**Task requirements**
Please repeat the records below word for word, starting at their first line and ending at the line containing "will [x=425, y=41].", with both of those lines included.

**Provided records**
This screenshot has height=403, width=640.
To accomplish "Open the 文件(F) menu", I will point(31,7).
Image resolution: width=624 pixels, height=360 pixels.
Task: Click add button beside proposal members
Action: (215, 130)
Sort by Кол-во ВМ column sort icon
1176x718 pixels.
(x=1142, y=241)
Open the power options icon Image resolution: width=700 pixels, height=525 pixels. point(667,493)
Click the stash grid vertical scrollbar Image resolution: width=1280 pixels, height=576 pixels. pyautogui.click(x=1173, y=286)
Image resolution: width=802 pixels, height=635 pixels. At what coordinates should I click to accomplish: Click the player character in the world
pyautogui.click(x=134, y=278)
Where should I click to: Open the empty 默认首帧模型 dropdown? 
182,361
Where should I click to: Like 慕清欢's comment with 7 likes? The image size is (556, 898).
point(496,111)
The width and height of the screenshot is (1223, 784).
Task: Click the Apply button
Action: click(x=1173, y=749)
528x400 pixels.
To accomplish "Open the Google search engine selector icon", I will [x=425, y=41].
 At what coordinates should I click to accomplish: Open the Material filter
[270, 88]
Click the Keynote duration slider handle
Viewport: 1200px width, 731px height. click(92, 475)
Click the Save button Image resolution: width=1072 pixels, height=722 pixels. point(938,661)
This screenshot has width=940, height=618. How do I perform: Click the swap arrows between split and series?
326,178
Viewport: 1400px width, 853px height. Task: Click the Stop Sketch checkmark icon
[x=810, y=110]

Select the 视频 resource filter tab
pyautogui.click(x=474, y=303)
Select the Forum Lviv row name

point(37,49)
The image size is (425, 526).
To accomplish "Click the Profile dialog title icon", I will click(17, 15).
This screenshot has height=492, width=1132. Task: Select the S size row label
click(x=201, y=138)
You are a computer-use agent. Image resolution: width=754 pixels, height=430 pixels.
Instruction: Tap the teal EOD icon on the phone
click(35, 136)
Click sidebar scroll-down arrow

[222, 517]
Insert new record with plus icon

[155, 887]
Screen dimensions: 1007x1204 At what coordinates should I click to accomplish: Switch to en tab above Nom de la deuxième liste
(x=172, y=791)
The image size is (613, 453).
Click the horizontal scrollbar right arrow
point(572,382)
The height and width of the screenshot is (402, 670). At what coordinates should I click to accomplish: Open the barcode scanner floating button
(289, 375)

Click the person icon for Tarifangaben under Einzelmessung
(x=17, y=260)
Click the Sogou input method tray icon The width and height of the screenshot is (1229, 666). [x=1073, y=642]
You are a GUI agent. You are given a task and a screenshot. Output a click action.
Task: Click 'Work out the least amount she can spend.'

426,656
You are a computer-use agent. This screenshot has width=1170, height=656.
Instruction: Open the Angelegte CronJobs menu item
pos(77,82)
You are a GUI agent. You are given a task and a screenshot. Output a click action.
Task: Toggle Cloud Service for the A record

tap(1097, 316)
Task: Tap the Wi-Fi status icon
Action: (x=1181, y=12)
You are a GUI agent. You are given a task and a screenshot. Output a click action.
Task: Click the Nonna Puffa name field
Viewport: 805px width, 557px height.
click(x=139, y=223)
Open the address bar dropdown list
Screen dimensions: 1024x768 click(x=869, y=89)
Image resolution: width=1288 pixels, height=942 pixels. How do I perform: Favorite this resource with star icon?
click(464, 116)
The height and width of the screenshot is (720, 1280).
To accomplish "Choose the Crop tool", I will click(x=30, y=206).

**Written solution**
This screenshot has height=403, width=640.
To accomplish "Open the 文件(F) menu", I will point(31,7).
Image resolution: width=624 pixels, height=360 pixels.
Task: Click add button beside proposal members
Action: (215, 130)
Sort by Кол-во ВМ column sort icon
1176x718 pixels.
(x=1142, y=241)
Open the power options icon Image resolution: width=700 pixels, height=525 pixels. point(667,493)
Click the stash grid vertical scrollbar Image resolution: width=1280 pixels, height=576 pixels. pyautogui.click(x=1173, y=286)
Image resolution: width=802 pixels, height=635 pixels. At what coordinates should I click to accomplish: Click the player character in the world
pyautogui.click(x=134, y=278)
Where should I click to: Open the empty 默认首帧模型 dropdown? 
182,361
Where should I click to: Like 慕清欢's comment with 7 likes? The image size is (556, 898).
point(496,111)
The width and height of the screenshot is (1223, 784).
Task: Click the Apply button
Action: click(x=1173, y=749)
528x400 pixels.
To accomplish "Open the Google search engine selector icon", I will [x=425, y=41].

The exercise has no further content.